Technical reports with R Markdown & Bookdown

I provide markdown snippets for a variety of text environments and formats that can be created with R Markdown and the Bookdown package. I focus on the elements that I find most useful for writing math.

Matthew Bain
March 22, 2024

The combination of R Markdown with functionality from the Bookdown package and Distill web publishing format provides a comprehensive set of tools for composing web documents. In this high-level reference guide I cover the tools that I find most useful for writing organized, easily referenced, math-heavy documents. The examples are arbitrary, only meant to illustrate the syntax. The LaTeX and markdown syntax are not explained. For each example I provide the raw text followed by the rendered output.
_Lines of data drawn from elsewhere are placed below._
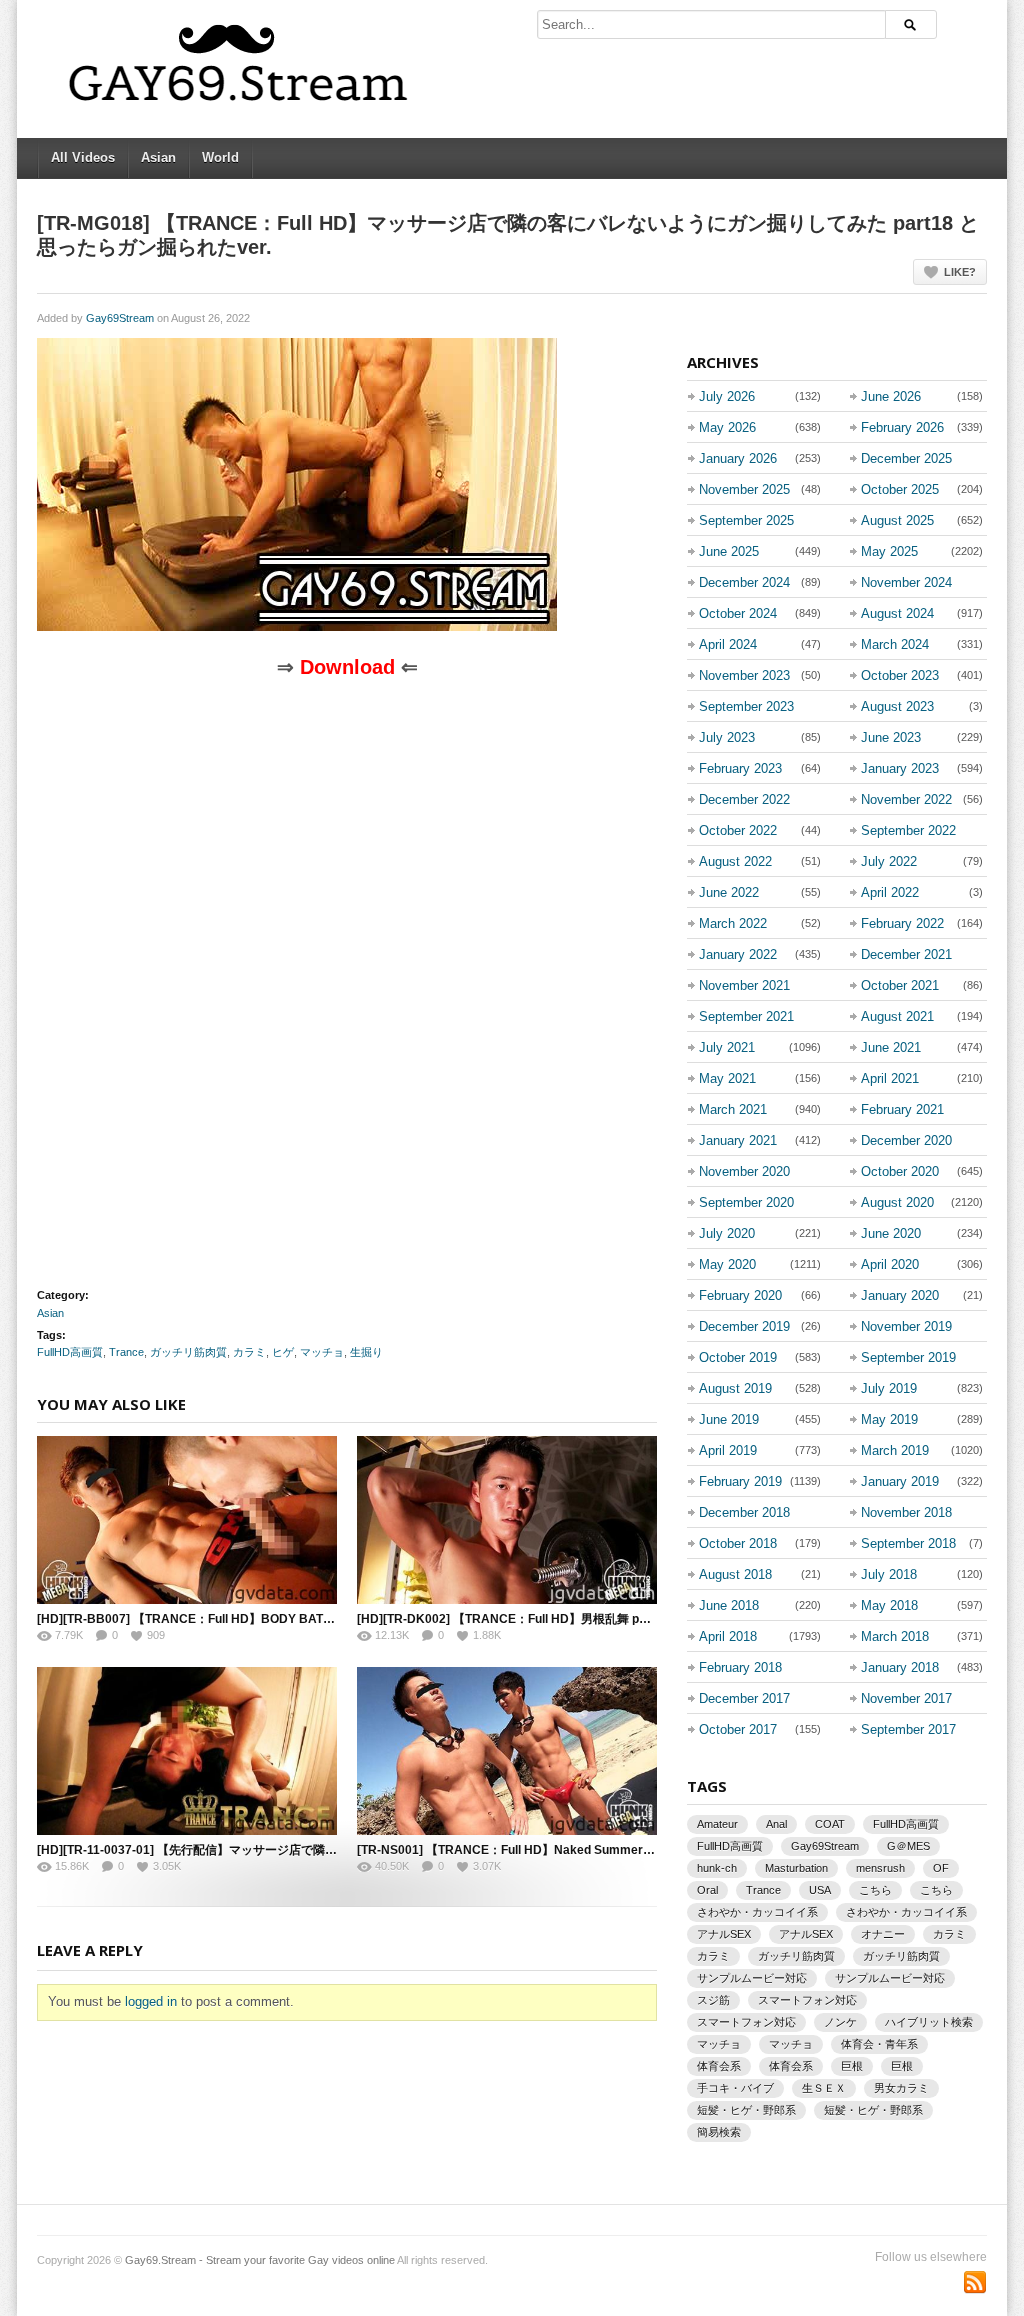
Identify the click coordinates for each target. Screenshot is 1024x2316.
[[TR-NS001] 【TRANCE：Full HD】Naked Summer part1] (507, 1751)
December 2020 (906, 1140)
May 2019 (889, 1419)
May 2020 (727, 1264)
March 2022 (733, 923)
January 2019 (900, 1481)
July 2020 (727, 1233)
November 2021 (744, 985)
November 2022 (906, 799)
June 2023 (891, 737)
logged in (151, 2001)
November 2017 (906, 1698)
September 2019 (908, 1357)
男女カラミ (901, 2088)
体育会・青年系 (879, 2044)
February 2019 (740, 1481)
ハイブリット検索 (929, 2022)
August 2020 (897, 1202)
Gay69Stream (120, 318)
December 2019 (744, 1326)
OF (941, 1868)
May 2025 (889, 551)
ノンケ (840, 2022)
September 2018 (908, 1543)
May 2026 (727, 427)
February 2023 (740, 768)
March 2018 (895, 1636)
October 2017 (738, 1729)
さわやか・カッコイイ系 (757, 1912)
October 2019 (738, 1357)
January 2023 (900, 768)
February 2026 (902, 427)
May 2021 (727, 1078)
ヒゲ (283, 1352)
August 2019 (735, 1388)
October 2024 (738, 613)
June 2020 (891, 1233)
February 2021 (902, 1109)
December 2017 (744, 1698)
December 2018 (744, 1512)
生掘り (366, 1352)
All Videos (83, 157)
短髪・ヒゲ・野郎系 (746, 2110)
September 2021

1 Definition, theorem, proof

Ah, the familiar math textbook refrain. Below is the Bookdown syntax for definition, theorem, and proof environments, respectively.

Definition

::: {#disjoint-sets-def .definition name="Disjoint sets"}
Two sets $A_1$ and $A_2$ are **disjoint** if their intersection 
$A_1 \cap A_2 = \emptyset$, where $\emptyset$ is the empty set. We say that
$n$ sets $A_1, A_2, ..., A_n$ are disjoint if $A_i \cap A_j = \emptyset$ 
for $i! = j$. 
:::

Definition 1 (Disjoint sets) Two sets \(A_1\) and \(A_2\) are disjoint if their intersection \(A_1 \cap A_2 = \emptyset\), where \(\emptyset\) is the empty set. We say that \(n\) sets \(A_1, A_2, ..., A_n\) are disjoint if \(A_i \cap A_j = \emptyset\) for \(i! = j\).

Theorem

::: {#pyth-thm .theorem name="Pythagorean theorem"}
Given a right triangle, if $c$ denotes the length of the hypotenuse and
$a$ and $b$ the lengths of the other two sides, then
$$a^2 + b^2 = c^2$$.
:::

Theorem 1 (Pythagorean theorem) Given a right triangle, if \(c\) denotes the length of the hypotenuse and \(a\) and \(b\) the lengths of the other two sides, then \[a^2 + b^2 = c^2.\]

Proof

::: {.proof name="Pythagorean theorem"}
Let $x, y$ be ...

... Thus, $$a^2 + b^2 = c^2,$$

as desired.

$$
\tag*{$\square$}
$$
:::

Proof (Pythagorean theorem). Let \(x, y\) be …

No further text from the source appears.